Problem to work on:
Copies of all lines that contain "Bass" are needed; take them from the data below.

Given records:
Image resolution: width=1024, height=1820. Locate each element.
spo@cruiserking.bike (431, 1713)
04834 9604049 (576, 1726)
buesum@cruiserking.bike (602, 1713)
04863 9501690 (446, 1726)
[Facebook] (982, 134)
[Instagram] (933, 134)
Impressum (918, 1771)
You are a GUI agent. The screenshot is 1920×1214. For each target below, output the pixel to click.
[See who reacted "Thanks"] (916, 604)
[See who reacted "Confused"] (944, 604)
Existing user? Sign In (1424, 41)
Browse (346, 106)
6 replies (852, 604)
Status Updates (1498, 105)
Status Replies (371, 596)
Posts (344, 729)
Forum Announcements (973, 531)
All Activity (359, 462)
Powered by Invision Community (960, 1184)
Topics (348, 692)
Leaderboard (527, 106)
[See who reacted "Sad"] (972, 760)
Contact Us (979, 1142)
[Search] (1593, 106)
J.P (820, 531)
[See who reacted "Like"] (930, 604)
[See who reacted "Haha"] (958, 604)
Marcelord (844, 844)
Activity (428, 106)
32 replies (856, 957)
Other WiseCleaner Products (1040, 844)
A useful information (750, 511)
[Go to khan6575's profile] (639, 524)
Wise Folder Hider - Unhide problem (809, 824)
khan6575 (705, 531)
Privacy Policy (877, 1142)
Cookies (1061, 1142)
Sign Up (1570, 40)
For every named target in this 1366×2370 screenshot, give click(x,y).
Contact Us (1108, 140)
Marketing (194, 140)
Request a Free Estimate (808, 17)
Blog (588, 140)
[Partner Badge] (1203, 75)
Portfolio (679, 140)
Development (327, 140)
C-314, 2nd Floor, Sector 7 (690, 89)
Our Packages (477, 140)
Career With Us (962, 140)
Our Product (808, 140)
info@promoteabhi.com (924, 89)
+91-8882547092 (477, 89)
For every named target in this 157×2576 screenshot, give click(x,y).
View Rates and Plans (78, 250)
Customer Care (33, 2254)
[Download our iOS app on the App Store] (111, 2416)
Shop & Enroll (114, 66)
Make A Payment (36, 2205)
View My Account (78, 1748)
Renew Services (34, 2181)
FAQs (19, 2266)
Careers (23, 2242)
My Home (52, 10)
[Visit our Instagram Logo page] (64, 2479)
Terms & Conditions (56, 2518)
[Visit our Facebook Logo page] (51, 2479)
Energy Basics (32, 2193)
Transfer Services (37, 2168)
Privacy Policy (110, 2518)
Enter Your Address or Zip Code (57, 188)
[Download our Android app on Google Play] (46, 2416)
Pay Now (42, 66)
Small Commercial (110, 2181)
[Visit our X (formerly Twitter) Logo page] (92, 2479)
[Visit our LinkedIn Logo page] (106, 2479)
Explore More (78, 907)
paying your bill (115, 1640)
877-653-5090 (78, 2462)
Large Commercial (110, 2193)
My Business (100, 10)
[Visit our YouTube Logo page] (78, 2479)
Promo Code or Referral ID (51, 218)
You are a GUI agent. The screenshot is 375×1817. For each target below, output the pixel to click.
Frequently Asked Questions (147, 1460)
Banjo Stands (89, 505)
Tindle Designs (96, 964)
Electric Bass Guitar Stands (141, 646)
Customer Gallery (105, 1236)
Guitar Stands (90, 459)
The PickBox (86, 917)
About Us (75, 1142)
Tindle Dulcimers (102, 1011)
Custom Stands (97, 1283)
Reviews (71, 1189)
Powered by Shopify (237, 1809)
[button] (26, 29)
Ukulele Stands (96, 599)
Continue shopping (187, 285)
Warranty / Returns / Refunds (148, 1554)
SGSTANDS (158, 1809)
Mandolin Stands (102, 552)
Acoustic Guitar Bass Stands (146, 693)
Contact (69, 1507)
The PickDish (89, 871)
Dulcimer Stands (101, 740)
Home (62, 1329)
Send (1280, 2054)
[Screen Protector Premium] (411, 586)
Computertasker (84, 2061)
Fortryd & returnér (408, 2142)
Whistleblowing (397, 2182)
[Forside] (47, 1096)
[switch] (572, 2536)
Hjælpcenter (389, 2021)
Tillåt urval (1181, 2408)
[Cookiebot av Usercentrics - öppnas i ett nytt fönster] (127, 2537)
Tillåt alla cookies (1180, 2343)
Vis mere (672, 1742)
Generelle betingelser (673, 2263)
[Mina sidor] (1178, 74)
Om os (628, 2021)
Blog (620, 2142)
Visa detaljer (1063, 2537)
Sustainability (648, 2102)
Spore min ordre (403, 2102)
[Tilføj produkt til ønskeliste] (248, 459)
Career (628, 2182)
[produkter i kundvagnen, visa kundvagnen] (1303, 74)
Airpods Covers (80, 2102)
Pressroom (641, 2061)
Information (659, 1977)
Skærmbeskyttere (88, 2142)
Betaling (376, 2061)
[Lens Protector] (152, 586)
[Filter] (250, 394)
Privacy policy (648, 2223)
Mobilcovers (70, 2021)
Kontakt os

Expected answer:
Electric Bass Guitar Stands (141, 646)
Acoustic Guitar Bass Stands (146, 693)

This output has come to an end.